**Objective:**
Could you reproduce in full, word for word, the post below about publishing layoffs and the continuing need for editors?

**Selected excerpt:**
## START

How Do You "Fair"?

Over the course of the past few months, the publishing industry has become increasingly more and more depressed along with the economy. Publishers like Esquire, HarperCollins, and Publisher's Weekly have all either begun or announced layoffs to their editorial staff. It's discouraging to a lot of folks in the editing & publishing industry.

At the same time, there's uplifting news. As is evidenced by the errors in Value Expectations, The Examiner (just do a search for the word "fair" in the previous two articles), and this post about Valley News by Craig Silverman, there is still need for editors throughout the world.

Sites like The Examiner, Associated Content, and Helium are rife with errors (grammatical and factual), and it's getting worse because writers are continuing to send their work there for mere pennies. If we keep relying on sites like this, the quality of writing continues to decline, because there's no editorial process. It requires editors to make certain that work is clean, concise, and factual; without that step between writer and reader, there is no certainty that the work is truly readable. Just look at Wikipedia.

So what's the answer? Keep editors around. It's a simple solution, really. The editorial process, while seemingly ambiguous to most writers and adminstrative personnel, has one very clear goal: make writing - in whatever capacity (news, fiction, essays, etc.) - presentable to the audience.

## END

**Data lines:**
## START

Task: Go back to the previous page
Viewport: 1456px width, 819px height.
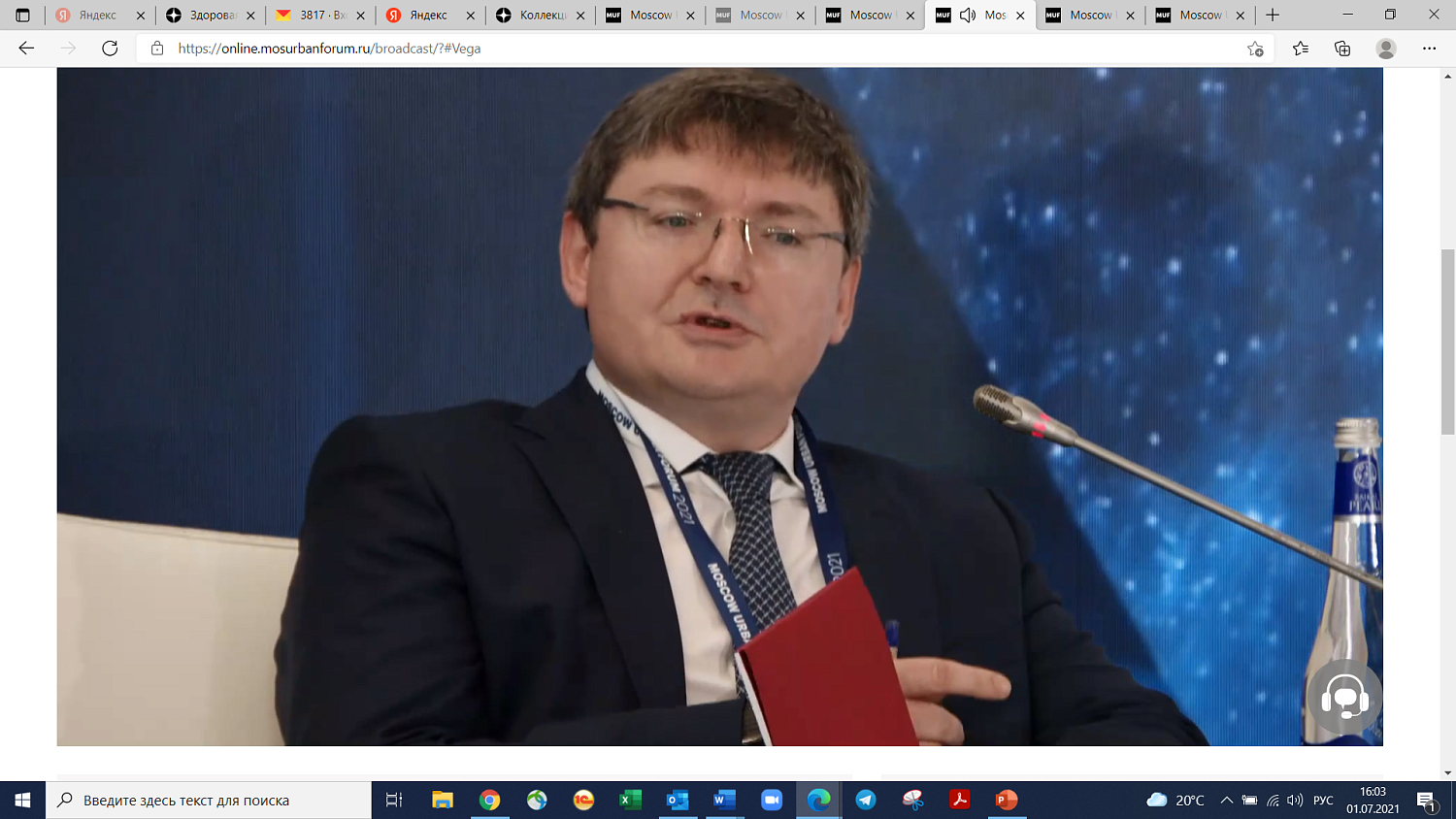Action: [26, 49]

## END

**Result:**
How Do You "Fair"?

Over the course of the past few months, the publishing industry has become increasingly more and more depressed along with the economy. Publishers like Esquire, HarperCollins, and Publisher's Weekly have all either begun or announced layoffs to their editorial staff. It's discouraging to a lot of folks in the editing & publishing industry.

At the same time, there's uplifting news. As is evidenced by the errors in Value Expectations, The Examiner (just do a search for the word "fair" in the previous two articles), and this post about Valley News by Craig Silverman, there is still need for editors throughout the world.

Sites like The Examiner, Associated Content, and Helium are rife with errors (grammatical and factual), and it's getting worse because writers are continuing to send their work there for mere pennies. If we keep relying on sites like this, the quality of writing continues to decline, because there's no editorial process. It requires editors to make certain that work is clean, concise, and factual; without that step between writer and reader, there is no certainty that the work is truly readable. Just look at Wikipedia.

So what's the answer? Keep editors around. It's a simple solution, really. The editorial process, while seemingly ambiguous to most writers and adminstrative personnel, has one very clear goal: make writing - in whatever capacity (news, fiction, essays, etc.) - presentable to the audience.